Stay Foolish! (10月7日ニュースレター掲載分)

あのスティーブ・ジョブズ氏が亡くなりました。
彼は最も偉大なビジネスリーダーの一人と言えるでしょう。

ジョブズ氏は製品だけでなく、素晴らしい言葉も数多く残してくれました。
その中でも、心に残るのはスタンフォード大学での卒業式での言葉の数々です。
「Stay Hungry.Stay Foolish」もそのうちの一つです。

この場合の「Stay Foolish」という言葉を、私は
「大人ぶった常識人になるな」「常識にとらわれずバカな事をやれ、自分が信じる事をやれ」と解釈しています。
何故なら「俺は賢い」「俺は何でも知ってるよ」「俺は完全だ」という
妙な大人ぶった態度では変革を起こすことはできないからです。

自分が「Foolish」でなくなれば、変革を起こす必要もなく
むしろ体制側として、変革を抑え込むことになります。
つまり「Stay Foolish」は、
「俺は賢い」「俺は何でも知ってるよ」「俺は完全だ」という思い上がりを戒め
「謙虚であれ」ということを言っているのだと思います。

米国のアスペン研究所ウォルター・アイザックソン理事長は、
「謙虚さ」の必要性についてこう語っています。
「リーダーには、知性だけでなく想像力も必要で、
その想像力は謙虚さによって生じてくるものです。
謙虚であれば世界に対してオープンな見方を持つことができ、寛容さ、許容力も備わってきます。

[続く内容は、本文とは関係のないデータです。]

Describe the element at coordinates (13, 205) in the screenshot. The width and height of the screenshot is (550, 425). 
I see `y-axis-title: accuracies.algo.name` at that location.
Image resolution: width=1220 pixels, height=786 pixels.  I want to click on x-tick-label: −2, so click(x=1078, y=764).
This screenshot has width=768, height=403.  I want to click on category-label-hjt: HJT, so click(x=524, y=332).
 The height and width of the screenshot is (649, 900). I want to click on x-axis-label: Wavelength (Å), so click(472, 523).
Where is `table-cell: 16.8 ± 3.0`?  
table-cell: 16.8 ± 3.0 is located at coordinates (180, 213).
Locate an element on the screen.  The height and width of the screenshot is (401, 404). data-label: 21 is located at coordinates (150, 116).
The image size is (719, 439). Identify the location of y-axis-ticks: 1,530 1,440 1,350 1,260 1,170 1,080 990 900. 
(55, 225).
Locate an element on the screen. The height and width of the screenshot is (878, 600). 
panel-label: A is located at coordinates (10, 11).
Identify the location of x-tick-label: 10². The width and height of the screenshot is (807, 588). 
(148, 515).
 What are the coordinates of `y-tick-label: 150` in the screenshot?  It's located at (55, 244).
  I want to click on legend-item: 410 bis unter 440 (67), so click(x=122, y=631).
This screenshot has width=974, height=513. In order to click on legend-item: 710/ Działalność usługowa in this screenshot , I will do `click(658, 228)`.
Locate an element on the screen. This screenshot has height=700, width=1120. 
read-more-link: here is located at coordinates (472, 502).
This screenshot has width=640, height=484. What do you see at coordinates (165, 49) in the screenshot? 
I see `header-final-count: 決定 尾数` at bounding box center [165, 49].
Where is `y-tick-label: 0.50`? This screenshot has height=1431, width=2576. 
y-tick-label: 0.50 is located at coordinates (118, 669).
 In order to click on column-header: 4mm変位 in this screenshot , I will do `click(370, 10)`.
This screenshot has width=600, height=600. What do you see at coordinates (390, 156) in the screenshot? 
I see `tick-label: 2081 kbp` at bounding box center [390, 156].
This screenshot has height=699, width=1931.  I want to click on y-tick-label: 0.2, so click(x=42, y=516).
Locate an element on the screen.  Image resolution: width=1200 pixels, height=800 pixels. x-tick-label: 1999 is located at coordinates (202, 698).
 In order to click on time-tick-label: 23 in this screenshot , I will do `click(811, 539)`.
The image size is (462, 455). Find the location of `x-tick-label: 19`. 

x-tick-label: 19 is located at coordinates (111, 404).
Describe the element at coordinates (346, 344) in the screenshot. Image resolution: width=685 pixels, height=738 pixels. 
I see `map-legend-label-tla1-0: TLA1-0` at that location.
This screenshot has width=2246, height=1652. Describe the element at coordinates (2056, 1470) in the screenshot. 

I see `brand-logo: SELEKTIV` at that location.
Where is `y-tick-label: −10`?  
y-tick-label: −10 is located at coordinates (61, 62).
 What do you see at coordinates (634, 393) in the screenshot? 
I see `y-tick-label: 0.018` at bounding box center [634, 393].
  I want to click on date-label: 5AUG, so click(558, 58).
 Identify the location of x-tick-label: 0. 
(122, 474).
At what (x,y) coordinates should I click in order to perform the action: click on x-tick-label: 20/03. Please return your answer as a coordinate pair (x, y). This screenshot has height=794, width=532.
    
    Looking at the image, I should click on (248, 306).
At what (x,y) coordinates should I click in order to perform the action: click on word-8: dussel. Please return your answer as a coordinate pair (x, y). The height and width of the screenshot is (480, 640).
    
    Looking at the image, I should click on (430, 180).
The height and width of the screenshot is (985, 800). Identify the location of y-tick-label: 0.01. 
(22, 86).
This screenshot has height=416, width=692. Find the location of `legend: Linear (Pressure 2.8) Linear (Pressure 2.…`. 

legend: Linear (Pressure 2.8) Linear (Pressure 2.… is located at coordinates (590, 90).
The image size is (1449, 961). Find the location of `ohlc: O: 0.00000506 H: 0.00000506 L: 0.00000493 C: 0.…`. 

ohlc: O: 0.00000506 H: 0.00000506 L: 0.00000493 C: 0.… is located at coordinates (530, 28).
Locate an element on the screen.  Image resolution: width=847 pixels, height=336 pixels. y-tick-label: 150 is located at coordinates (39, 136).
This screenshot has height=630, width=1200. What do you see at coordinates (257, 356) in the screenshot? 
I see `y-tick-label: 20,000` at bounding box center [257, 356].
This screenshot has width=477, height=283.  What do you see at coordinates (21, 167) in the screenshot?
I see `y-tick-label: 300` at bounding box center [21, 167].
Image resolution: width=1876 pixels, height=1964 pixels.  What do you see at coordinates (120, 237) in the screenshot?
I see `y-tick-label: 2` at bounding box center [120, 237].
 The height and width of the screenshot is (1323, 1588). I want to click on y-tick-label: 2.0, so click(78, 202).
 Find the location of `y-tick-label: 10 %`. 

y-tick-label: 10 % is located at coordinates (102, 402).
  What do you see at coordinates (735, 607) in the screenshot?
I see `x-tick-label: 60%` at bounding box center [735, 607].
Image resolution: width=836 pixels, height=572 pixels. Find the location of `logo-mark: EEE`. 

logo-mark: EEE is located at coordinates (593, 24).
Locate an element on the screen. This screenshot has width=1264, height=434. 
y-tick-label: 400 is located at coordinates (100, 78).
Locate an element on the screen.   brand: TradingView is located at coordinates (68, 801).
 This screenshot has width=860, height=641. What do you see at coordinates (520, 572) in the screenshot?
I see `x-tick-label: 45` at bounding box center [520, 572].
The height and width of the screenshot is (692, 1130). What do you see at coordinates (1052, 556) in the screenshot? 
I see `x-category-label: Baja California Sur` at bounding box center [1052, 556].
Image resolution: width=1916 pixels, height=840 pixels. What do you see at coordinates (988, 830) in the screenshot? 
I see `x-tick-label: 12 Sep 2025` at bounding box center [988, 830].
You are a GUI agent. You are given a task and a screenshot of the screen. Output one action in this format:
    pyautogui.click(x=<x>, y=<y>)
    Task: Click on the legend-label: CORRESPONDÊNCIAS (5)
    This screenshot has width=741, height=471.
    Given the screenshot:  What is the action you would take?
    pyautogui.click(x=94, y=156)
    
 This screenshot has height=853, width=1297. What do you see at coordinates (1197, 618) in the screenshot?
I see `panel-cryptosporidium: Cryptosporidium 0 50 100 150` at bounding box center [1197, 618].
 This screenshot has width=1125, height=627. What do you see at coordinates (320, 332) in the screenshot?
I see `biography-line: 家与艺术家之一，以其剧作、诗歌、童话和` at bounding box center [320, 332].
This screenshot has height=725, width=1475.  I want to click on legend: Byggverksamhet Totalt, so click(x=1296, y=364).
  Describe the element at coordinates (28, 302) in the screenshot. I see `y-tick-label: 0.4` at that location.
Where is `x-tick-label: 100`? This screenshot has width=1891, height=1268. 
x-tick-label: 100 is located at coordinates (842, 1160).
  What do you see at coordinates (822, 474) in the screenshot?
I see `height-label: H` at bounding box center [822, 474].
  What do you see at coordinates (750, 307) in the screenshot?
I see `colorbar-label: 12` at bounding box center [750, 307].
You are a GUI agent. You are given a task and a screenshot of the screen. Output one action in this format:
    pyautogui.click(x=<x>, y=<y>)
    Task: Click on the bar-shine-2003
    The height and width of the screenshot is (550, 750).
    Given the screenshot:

」

もし謙虚さを忘れ、「俺は賢い」「俺は何でも知ってるよ」「俺は完全だ」と思い上がれば、
いま世の中で起きていることに対してオープンな見方ができず、
新しい現実を受け入れることができないでしょう。
しかし、私たちは成功体験を重ね、ポジションが上がっていくにつれて
賢くなり、謙虚さを失ってしまいます。

ジョブズ氏ほどの成功を収めていない私たちこそ「Stay Foolish」を実践しようではありませんか。